Learning to Adapt Structured Output Space for Semantic Segmentation, CVPR 2018 (spotlight)

845 stars 205 forks source link

Understanding the weights for multi-level adversarial learning #69

Closed AshStuff closed 4 years ago

AshStuff commented 4 years ago

Hello, It is a great work. I saw the readme file where you say the in pytorch-0.4 version the multi-level learning needs the weights for adv learning to be 0.0005 and 0.00005 respectively. I would like to know how you came up with this value ? I am asking because I am working on different dataset and it would be very helpful if I can understand how to specify the reasonable value for adv learning.

wasidennis commented 4 years ago

For the original version, we used the weight for the first layer smaller than the one only using the single-level model.
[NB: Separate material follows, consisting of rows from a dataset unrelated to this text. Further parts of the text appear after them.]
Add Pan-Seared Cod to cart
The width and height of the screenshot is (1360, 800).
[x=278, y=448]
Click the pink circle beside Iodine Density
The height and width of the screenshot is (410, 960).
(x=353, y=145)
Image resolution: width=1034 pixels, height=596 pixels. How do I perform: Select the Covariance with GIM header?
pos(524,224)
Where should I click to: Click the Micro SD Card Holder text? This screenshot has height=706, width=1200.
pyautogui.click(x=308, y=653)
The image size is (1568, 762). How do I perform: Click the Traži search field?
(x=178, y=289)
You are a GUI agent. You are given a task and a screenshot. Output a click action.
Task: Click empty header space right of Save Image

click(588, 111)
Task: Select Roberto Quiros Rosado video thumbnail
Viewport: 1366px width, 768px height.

In the pytorch-0.4 version, we have not tuned the weights heavily but found that decreasing the weights improves performance, based on experiments.

As a general guideline on training different datasets, in addition to parameter tuning, you can try to observe the loss behavior, so that adversarial learning could reach a balance between generator (segmentation network) and discriminator.

For example, you can first set the weight really small and may observe that it does nothing. Then you can gradually increase the weight, until it is too strong to reach the balance too fast (i.e., the best model can be in early iterations but degrades significantly after that).

AshStuff commented 4 years ago

Wow. That is a good guidance. I do find my model achieving best in initial iterations and degrading after that. I will lower my adv weights and see and I also find that the discriminator loss does not decrease after few iterations and when I use Batchnorm as in patchGAN the discriminator loss reaches to zero very quickly. I saw your other issues where you say the discriminator should gradually decrease and adv loss gradually increase. Any guidance on this will also be very helpful.

Huge thanks.

wasidennis commented 4 years ago

Yes, if the discriminator loss decreases too fast near zero, it basically means that adversarial learning is not working (easy to separate source and target domains).

Yes, ideally, the discriminator loss should gradually decrease and adv loss gradually increases. And eventually, they will fluctuate a bit, which means they are trying to find the balance all the time.

AshStuff commented 4 years ago

Thanks for the info. While playing with different weights for adv loss, did you guys train the model from the beginning at each time or when the segmentation network (generator) performance degrades you lower the weights and keeping the discriminator network loaded with previous saved parameter weights ?

wasidennis commented 4 years ago

To keep the training scheme simpler, we use the same weights all the time during the entire training process, as shown in our training script.